**The problem**
Rewrite the records starting at the line that contains "The image size is (1316, 910)." and ending at the line that contains "will click(54, 65).", with "sidebar" replaced by "side panel" and nothing else altered.

**Raw data**
+--
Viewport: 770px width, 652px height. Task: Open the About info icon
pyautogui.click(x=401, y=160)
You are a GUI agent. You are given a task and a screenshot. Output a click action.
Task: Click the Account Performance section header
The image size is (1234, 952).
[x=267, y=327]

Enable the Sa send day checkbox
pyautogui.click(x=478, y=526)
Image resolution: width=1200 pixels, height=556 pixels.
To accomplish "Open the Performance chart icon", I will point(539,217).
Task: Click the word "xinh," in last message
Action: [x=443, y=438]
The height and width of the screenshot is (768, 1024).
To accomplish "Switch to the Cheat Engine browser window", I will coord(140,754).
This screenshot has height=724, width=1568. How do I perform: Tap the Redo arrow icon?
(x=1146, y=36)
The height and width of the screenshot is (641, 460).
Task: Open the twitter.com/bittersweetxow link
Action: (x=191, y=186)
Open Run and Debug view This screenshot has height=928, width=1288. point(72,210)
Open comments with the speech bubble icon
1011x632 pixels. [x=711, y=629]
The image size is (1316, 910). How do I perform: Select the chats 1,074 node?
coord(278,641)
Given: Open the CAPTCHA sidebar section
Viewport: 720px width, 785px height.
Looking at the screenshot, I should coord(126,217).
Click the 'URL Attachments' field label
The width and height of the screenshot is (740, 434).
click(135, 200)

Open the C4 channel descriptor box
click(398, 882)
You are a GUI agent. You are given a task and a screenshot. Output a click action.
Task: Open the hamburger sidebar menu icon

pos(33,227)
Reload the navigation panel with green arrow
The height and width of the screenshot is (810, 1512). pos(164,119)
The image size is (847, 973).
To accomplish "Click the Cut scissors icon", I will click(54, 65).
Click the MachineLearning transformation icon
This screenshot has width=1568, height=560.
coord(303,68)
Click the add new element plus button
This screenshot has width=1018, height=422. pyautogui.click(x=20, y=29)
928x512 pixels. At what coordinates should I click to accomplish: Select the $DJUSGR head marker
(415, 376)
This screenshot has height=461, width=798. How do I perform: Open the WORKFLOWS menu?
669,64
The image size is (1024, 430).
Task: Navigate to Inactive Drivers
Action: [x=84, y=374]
+--
**Answer below**
The image size is (1316, 910). How do I perform: Select the chats 1,074 node?
coord(278,641)
Given: Open the CAPTCHA side panel section
Viewport: 720px width, 785px height.
Looking at the screenshot, I should coord(126,217).
Click the 'URL Attachments' field label
The width and height of the screenshot is (740, 434).
click(135, 200)

Open the C4 channel descriptor box
click(398, 882)
You are a GUI agent. You are given a task and a screenshot. Output a click action.
Task: Open the hamburger side panel menu icon

pos(33,227)
Reload the navigation panel with green arrow
The height and width of the screenshot is (810, 1512). pos(164,119)
The image size is (847, 973).
To accomplish "Click the Cut scissors icon", I will click(54, 65).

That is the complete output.